Copy, from the data below, every line that has "agent" in it.

==============================

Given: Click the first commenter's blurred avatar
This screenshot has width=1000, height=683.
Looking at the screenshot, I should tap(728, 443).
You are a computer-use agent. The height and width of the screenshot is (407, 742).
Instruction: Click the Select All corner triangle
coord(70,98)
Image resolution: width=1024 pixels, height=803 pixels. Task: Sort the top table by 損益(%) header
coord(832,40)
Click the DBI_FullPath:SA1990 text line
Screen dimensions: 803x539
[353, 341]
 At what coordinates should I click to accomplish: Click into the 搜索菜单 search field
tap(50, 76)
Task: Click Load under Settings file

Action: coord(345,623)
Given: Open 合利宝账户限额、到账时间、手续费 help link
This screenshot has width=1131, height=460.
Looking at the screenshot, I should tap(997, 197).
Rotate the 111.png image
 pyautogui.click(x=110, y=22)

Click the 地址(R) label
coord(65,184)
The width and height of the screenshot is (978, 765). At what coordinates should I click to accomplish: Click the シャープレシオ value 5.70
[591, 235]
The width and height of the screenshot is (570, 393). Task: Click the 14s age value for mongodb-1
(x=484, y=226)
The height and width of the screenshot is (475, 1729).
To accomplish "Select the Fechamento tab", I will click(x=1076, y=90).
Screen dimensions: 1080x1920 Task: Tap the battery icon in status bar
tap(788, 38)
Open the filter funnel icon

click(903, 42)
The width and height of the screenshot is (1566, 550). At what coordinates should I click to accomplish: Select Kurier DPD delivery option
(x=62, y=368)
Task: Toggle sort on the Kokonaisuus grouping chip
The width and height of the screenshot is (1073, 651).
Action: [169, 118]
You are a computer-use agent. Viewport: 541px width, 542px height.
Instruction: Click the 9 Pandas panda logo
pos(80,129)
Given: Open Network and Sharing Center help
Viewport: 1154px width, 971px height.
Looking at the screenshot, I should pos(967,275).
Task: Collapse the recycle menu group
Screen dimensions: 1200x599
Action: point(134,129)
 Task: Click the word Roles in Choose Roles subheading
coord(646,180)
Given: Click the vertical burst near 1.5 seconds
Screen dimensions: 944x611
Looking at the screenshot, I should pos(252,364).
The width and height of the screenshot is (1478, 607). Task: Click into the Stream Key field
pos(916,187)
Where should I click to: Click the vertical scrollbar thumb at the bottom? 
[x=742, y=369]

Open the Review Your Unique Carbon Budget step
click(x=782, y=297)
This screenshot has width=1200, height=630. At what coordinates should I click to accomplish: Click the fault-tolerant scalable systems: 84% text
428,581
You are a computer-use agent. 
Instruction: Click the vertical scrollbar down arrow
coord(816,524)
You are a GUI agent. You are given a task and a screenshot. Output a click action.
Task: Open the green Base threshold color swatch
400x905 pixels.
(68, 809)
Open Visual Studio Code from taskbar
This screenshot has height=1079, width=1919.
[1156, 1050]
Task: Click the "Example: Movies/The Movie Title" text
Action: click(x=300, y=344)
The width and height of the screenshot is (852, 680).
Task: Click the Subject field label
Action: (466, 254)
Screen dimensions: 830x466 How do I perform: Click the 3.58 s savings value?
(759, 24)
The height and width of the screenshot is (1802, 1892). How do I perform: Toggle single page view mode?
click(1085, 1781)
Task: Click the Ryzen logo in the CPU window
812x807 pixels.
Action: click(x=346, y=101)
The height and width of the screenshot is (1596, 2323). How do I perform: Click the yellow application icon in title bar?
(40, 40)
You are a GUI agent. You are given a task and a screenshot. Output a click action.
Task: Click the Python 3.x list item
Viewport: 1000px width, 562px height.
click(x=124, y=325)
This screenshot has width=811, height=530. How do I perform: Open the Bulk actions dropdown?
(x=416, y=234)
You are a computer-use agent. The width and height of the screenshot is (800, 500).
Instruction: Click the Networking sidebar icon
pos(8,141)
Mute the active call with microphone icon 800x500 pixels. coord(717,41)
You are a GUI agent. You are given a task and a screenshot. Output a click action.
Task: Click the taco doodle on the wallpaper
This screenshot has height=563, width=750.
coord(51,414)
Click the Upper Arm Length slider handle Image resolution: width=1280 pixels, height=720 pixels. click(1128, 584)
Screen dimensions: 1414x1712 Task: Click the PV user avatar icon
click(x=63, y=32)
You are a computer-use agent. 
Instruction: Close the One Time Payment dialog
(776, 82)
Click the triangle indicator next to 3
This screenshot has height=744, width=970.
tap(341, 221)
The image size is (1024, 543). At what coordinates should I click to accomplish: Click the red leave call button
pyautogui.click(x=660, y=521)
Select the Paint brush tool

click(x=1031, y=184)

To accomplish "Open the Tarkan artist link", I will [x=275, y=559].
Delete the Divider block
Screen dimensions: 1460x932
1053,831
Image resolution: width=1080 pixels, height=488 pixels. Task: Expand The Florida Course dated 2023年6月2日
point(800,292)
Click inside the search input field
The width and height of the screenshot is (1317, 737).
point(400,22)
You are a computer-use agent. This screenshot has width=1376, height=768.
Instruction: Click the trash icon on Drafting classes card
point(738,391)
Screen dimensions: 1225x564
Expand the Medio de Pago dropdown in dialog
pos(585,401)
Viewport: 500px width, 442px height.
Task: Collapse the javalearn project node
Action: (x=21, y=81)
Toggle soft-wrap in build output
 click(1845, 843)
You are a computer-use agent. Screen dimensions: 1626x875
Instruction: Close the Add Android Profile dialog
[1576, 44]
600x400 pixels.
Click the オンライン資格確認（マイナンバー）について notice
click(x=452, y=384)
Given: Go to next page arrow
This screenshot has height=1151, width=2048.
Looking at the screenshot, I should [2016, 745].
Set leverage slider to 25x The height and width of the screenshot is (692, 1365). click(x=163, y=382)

==============================

Answer to the problem ▸
You are a computer-use agent. The height and width of the screenshot is (407, 742).
You are a computer-use agent. Viewport: 541px width, 542px height.
You are a computer-use agent. 
You are a GUI agent. You are given a task and a screenshot. Output a click action.
You are a GUI agent. You are given a task and a screenshot. Output a click action.
You are a computer-use agent. The width and height of the screenshot is (800, 500).
You are a GUI agent. You are given a task and a screenshot. Output a click action.
You are a computer-use agent. 
You are a computer-use agent. This screenshot has width=1376, height=768.
You are a computer-use agent. Screen dimensions: 1626x875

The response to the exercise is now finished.